- [Given instruction] In the data below, arrange the stretch from the line containing "How do I perform: Expand the past" through the line containing "Looking at the screenshot, I should coord(644,107)." as a JSON list of strings, one string per line, with blank lines left out.

★ ★ ★ ★ ★ ★ ★

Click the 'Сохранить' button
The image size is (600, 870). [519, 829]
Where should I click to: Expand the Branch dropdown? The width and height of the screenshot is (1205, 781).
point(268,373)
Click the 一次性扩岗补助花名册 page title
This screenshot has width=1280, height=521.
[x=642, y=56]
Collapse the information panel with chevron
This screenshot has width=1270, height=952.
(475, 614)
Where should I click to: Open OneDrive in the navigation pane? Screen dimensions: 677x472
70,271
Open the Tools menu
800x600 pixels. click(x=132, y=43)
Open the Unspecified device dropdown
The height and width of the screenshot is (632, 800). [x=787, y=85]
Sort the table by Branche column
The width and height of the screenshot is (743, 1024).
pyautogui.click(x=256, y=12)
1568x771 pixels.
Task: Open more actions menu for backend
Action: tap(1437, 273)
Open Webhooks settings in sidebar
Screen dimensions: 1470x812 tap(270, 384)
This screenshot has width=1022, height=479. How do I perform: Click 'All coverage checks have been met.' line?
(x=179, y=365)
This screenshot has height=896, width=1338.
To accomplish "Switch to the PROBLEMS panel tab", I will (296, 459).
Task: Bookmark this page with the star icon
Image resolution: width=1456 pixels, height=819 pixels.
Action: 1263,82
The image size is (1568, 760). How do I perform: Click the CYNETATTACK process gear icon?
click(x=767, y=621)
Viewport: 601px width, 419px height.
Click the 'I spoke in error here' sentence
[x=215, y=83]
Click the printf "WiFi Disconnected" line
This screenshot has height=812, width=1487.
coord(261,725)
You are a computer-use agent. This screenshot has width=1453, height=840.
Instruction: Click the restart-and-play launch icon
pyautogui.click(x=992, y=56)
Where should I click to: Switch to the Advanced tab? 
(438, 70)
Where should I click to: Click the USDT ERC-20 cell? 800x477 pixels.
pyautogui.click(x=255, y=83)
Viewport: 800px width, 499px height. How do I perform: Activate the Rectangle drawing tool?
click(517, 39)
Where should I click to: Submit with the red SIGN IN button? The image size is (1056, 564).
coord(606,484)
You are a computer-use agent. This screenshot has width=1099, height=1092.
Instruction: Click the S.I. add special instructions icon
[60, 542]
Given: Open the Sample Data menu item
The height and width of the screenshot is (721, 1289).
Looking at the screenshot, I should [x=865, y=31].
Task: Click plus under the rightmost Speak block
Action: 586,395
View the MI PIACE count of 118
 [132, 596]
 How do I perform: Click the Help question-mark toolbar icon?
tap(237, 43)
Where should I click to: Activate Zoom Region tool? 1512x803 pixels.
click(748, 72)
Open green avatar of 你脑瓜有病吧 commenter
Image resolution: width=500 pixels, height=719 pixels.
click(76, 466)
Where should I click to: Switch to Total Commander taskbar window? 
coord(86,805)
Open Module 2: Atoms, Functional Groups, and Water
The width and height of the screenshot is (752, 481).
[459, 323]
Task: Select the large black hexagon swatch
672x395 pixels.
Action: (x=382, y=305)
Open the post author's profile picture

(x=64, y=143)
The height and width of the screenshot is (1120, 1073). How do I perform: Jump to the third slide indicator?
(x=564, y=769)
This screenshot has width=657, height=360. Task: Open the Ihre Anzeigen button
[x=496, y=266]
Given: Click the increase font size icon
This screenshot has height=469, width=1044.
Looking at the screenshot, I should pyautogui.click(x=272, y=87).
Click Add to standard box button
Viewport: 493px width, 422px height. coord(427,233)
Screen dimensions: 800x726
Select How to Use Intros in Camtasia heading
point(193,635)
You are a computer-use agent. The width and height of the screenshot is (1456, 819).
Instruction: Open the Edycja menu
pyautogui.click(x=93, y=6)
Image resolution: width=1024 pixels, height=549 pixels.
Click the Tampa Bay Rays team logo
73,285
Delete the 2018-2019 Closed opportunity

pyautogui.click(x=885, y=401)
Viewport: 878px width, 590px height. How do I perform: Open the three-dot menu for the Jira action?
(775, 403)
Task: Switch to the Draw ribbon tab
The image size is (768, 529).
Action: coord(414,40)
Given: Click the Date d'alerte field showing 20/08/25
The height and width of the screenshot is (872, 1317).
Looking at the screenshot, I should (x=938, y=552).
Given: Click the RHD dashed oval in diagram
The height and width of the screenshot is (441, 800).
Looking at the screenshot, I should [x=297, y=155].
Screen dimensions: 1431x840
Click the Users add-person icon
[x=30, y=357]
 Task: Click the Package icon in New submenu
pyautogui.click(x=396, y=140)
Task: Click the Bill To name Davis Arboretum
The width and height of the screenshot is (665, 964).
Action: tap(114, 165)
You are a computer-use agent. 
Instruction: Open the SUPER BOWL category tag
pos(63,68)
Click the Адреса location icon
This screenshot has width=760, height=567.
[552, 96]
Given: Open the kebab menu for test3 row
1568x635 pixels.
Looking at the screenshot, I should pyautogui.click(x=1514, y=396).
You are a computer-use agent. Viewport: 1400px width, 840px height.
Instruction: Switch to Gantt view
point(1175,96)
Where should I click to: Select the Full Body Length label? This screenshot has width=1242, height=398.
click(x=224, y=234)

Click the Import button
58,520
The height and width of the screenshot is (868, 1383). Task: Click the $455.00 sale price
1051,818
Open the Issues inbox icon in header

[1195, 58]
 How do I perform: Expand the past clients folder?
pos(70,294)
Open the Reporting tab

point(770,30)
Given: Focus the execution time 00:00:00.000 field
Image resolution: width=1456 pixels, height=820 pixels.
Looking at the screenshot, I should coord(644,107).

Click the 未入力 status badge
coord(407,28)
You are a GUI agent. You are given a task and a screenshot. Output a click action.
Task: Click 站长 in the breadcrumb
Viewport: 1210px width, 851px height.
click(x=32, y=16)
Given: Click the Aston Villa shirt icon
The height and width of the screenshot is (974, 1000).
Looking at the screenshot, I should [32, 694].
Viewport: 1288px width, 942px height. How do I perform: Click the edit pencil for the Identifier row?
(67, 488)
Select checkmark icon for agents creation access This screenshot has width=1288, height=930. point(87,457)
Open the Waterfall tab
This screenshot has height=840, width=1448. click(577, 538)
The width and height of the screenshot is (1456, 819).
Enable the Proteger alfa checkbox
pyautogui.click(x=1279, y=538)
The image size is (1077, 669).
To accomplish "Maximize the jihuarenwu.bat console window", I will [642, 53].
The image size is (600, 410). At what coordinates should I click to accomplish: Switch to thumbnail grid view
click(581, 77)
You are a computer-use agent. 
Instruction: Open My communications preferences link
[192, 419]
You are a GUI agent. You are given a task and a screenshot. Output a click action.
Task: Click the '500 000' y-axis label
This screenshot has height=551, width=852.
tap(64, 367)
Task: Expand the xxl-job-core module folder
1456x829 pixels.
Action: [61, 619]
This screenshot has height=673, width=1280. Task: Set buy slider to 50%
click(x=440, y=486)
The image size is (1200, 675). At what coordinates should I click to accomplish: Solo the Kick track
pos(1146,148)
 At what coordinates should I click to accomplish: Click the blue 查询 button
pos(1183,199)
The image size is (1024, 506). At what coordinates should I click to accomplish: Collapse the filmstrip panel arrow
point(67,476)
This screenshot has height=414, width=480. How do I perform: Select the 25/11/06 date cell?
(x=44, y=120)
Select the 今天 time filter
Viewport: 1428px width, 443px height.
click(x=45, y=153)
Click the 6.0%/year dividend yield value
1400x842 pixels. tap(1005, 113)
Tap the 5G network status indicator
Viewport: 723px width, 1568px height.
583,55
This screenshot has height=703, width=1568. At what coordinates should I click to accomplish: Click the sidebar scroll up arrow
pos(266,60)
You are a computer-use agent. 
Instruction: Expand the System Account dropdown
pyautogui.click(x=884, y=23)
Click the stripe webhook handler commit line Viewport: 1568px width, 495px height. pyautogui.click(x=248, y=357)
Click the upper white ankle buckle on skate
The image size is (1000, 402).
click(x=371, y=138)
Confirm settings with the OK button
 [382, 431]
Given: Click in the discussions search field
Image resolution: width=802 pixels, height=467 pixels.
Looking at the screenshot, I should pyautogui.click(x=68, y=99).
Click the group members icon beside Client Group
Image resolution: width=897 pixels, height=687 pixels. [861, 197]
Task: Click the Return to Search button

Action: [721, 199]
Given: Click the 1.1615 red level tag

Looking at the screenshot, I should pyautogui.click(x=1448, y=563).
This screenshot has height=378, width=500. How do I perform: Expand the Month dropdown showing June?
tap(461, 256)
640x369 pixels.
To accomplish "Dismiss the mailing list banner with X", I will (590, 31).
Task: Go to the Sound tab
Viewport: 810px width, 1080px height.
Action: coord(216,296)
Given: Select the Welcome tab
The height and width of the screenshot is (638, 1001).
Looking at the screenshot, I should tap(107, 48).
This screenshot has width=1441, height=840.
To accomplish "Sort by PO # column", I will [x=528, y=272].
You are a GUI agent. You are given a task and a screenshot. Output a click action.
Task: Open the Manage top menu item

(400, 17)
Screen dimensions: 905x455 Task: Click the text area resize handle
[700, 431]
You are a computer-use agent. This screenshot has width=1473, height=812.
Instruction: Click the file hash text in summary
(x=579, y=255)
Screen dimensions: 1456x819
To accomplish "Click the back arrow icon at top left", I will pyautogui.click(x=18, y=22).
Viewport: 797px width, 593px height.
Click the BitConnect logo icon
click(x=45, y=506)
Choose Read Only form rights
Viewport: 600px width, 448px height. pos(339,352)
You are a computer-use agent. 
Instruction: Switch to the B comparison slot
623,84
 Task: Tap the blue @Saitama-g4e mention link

★ ★ ★ ★ ★ ★ ★

- [Response below]
[
  " How do I perform: Expand the past clients folder?",
  "pos(70,294)",
  "Open the Reporting tab",
  "point(770,30)",
  "Given: Focus the execution time 00:00:00.000 field",
  "Image resolution: width=1456 pixels, height=820 pixels.",
  "Looking at the screenshot, I should coord(644,107)."
]